Par un mémoire en défense, enregistré le 26 mars 2025, le préfet de Haute-Savoie conclut au rejet de la requête.
Il fait valoir que les moyens soulevés par Mme A ne sont pas fondés.
Mme A a été admise à l’aide juridictionnelle totale par une décision du 6 juin 2025.
Vu les autres pièces du dossier.
Vu :
— la convention européenne de sauvegarde des droits de l’homme et des libertés fondamentales,
— le code de l’entrée et du séjour des étrangers et du droit d’asile,
— la loi n° 91-647 du 10 juillet 1991 modifiée,
— le code de justice administrative.
Le président de la formation de jugement a dispensé le rapporteur public, sur sa proposition, de prononcer des conclusions à l’audience.
Les parties ont été régulièrement averties du jour de l’audience.

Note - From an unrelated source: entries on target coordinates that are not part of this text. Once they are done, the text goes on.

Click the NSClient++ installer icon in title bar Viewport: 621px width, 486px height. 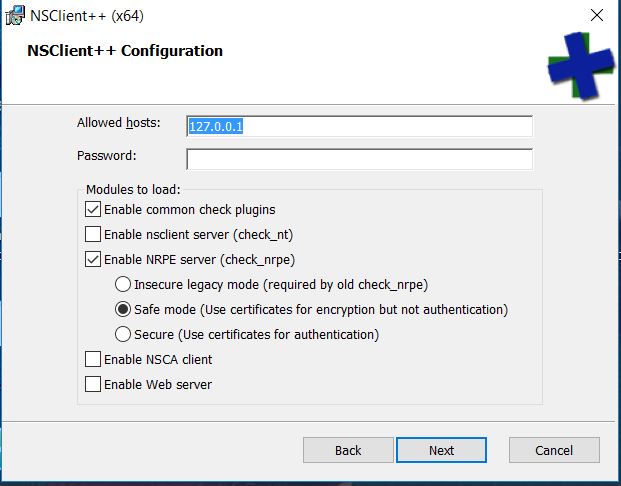[x=16, y=15]
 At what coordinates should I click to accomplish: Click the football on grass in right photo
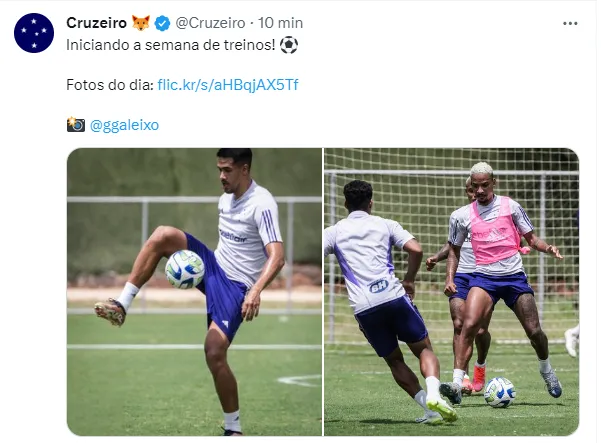(499, 392)
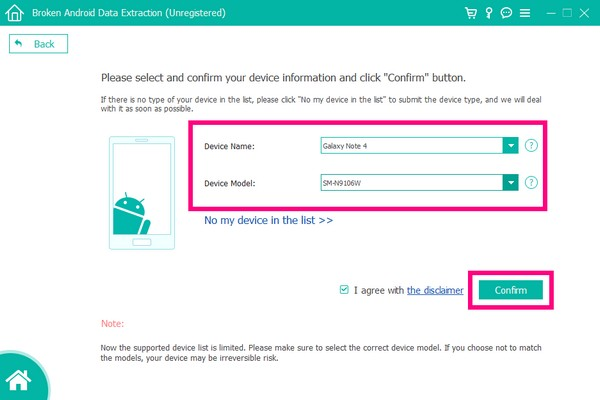Viewport: 600px width, 400px height.
Task: Open the Galaxy Note 4 combo box
Action: (x=410, y=145)
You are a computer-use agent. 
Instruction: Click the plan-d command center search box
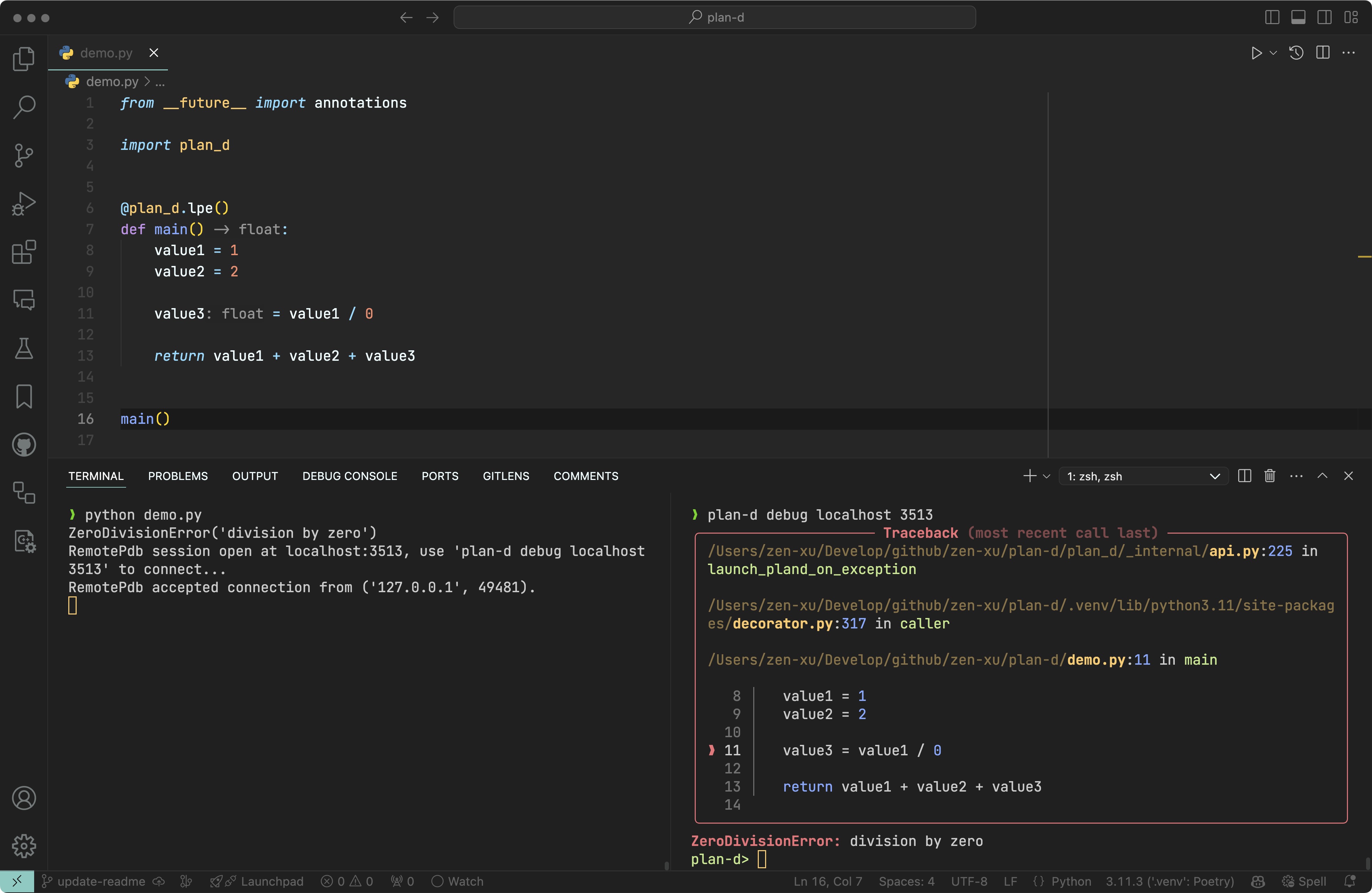714,17
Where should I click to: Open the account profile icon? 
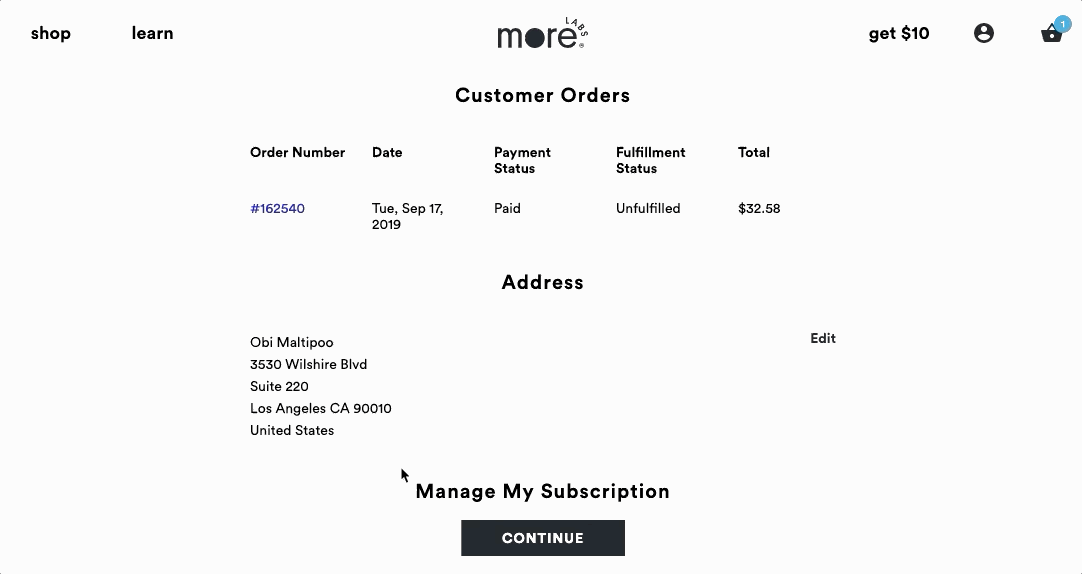(984, 33)
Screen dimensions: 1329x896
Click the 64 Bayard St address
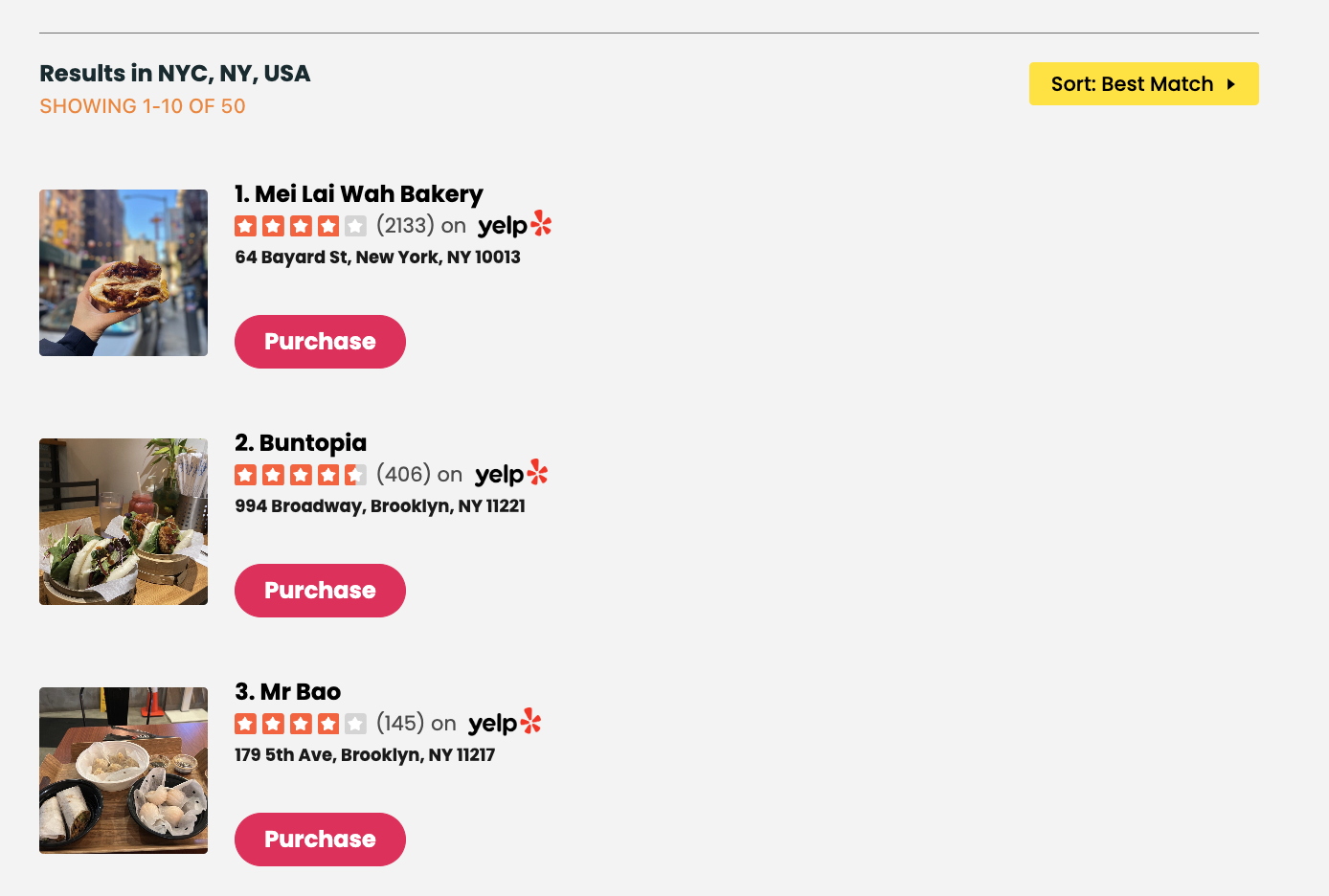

A été entendu au cours de l’audience publique le rapport de M. Pfauwadel, président, les parties n’étant ni présentes ni représentées.
Considérant ce qui suit :
1. Mme C A, ressortissante du Kosovo née en 1997, est entrée irrégulièrement en France le 5 juin 2024 en compagnie de ses parents et de sa sœur. Elle a présenté une demande d’asile le 11 juin 2024 qui a été rejetée par une décision de l’Office français de protection des réfugiés et apatrides (OFPRA) du 6 novembre 2024 confirmée par la Cour nationale du droit d’asile le 7 février 2025. Elle a par ailleurs déposé une demande de titre de séjour en qualité d’étranger malade. Par l’arrêté attaqué du 23 décembre 2024, le préfet de la Haute-Savoie a refusé de lui délivrer un titre de séjour, l’a obligée à quitter le territoire français dans un délai de trente jours avec interdiction de retour sur le territoire français pendant une durée d’un an et a fixé le pays à destination duquel elle pourra être reconduite.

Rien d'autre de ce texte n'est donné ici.